Aust über den "Spiegel": "Am Ende war ich heilfroh, dass ich da raus war"
"Man hätte meinen Abgang auch eleganter lösen können", sagt Ex-"Spiegel"-Macher Stefan Aust. Im Interview mit dem Männermagazin "GQ" offenbart der Journalist auch, dass er sich mit N24 einen Traum erfüllt hat.
Drei Jahre nach dem Ausstieg als Chefredakteur des Nachrichtenmagazins "Der Spiegel" scheint Ex-Chefredakteur Stefan Aust das holprige Ende verdaut zu haben. Im Interview mit dem Männer-Stil-Magazin "GQ Gentlemen’s Quarterly" zieht der 65-Jährige nun Bilanz: "Ich habe das 13 Jahre lang gemacht, hab da eine sehr gute Zeit gehabt, aber eigentlich war es zu lang. Es ist eine unglaublich reizvolle Aufgabe, spannend, aber auch ziemlich aufreibend." Zu seinem Ausstieg im monatelangen Streit sagt Aust heute: "Zum Schluss etwas unerfreulich, man hätte meinen Abgang auch eleganter lösen können." Stefan Aust weiter: "Aber am Ende war ich heilfroh, dass ich da raus war."

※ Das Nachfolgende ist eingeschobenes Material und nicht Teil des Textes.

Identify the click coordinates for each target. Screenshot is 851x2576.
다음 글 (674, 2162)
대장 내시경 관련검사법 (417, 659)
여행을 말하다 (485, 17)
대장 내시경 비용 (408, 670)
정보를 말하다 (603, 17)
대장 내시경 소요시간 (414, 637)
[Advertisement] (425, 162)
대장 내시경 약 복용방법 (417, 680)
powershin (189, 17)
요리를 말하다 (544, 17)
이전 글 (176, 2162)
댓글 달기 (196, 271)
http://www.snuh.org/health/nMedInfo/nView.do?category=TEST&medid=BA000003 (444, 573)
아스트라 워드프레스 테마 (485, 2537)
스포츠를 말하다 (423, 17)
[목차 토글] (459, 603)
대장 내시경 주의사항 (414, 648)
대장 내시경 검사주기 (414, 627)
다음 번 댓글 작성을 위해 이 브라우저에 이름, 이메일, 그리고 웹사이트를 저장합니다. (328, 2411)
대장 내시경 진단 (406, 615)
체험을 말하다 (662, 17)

Die Arbeit seines Nachfolgers beim "Spiegel" beobachtet Aust wohlwollend. "Georg Mascolo ist nicht nur ein alter Kollege, sondern auch ein guter Freund. Die Chance, die er jetzt hat, die hat er verdient. Übrigens fand ich die Entscheidung richtig, die Doppelspitze wieder aufzulösen. Ich war der einzige Chefredakteur beim ,Spiegel’, der es über einen langen Zeitraum allein gemacht hat. Zuvor gab es immer Doppelspitzen. So etwas funktioniert meistens nicht richtig. Einer muss die Verantwortung tragen, sonst gibt es ein ewiges Hin und Her – und keiner will es gewesen sein, wenn was schiefgeht", so der frühere "Spiegel"-Macher.

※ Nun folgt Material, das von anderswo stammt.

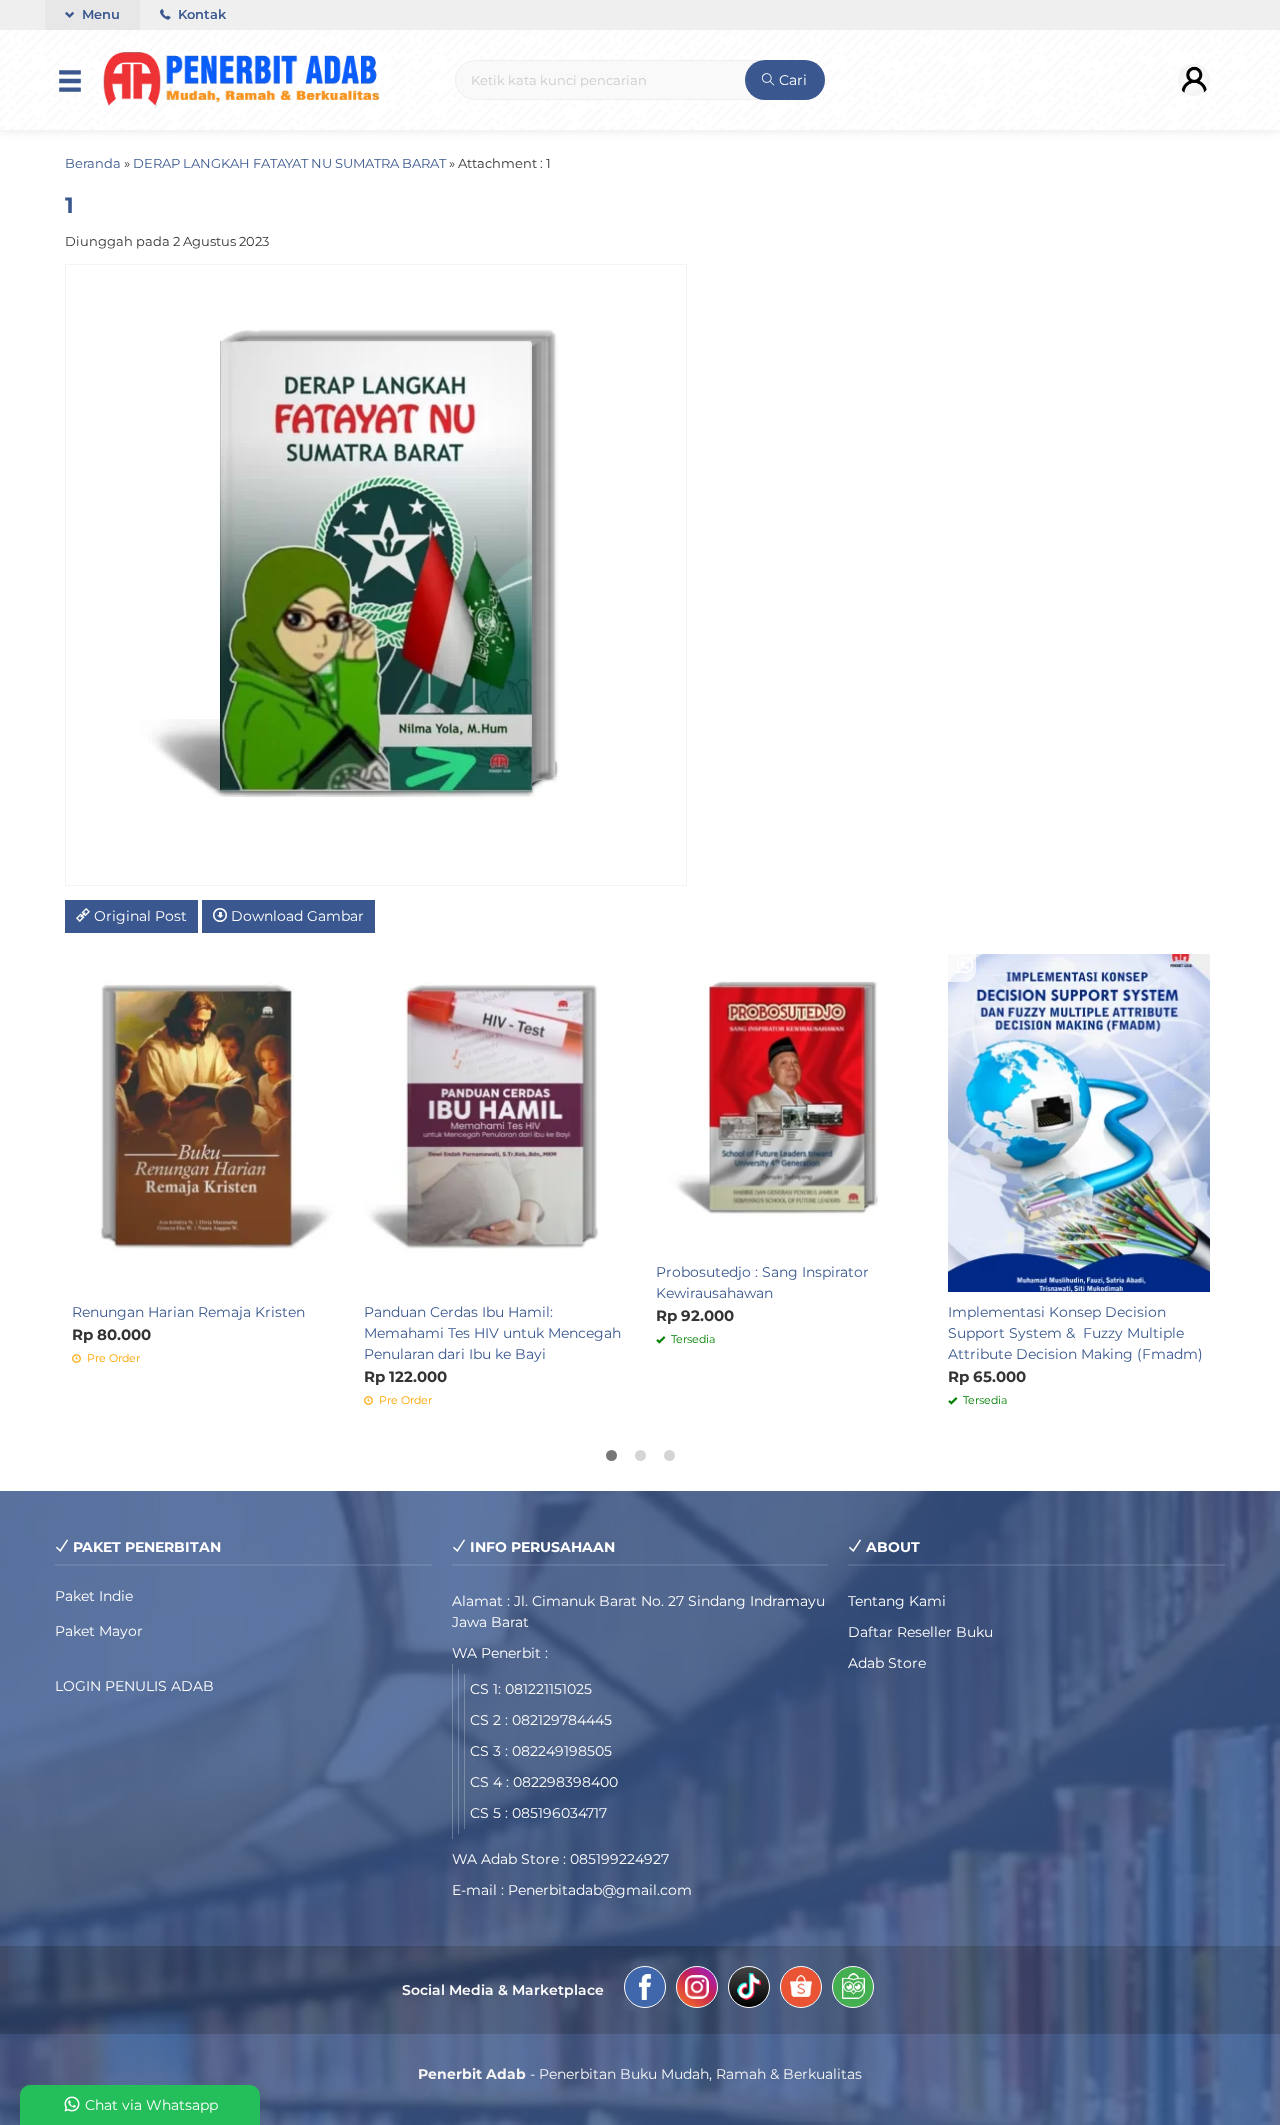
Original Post (138, 916)
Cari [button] (791, 80)
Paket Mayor (99, 1631)
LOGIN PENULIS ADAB (134, 1686)
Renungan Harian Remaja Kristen (188, 1312)
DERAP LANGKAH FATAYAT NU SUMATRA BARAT (289, 163)
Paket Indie (94, 1596)
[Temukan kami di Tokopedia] (853, 1990)
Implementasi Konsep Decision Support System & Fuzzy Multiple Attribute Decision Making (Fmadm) (1075, 1333)
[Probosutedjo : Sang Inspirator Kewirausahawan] (787, 1102)
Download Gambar (295, 916)
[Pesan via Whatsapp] (673, 966)
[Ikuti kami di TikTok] (749, 1990)
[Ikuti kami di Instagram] (697, 1990)
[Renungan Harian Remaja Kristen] (203, 1122)
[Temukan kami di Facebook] (645, 1990)
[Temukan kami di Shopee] (801, 1990)
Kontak (200, 14)
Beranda (93, 163)
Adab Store (887, 1663)
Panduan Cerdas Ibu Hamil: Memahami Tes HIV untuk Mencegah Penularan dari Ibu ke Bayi (492, 1333)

Die Zeit der Printmedien sei keinesfalls vorbei, so Aust weiter im Gespräch mit dem Condé-Nast-Blatt. Stefan Aust sieht die Verlage aber unter Zugzwang: "Ein klassisches Nachrichtenmagazin könnte auf Dauer nicht überleben. Selbst wenn man exklusive Nachrichten hat, was auch nicht jeden Tag der Fall ist, sind die veraltet, bevor die Druckmaschinen angelaufen sind. Sie müssen also sehr viel mehr in die Tiefe gehen, Hintergründe ausleuchten, Zusammenhänge herstellen. Und vor allem eigene Einfälle haben. Sie müssen eine eigene Position einnehmen." Die Schlacht werde jede Woche am Kiosk neu geschlagen.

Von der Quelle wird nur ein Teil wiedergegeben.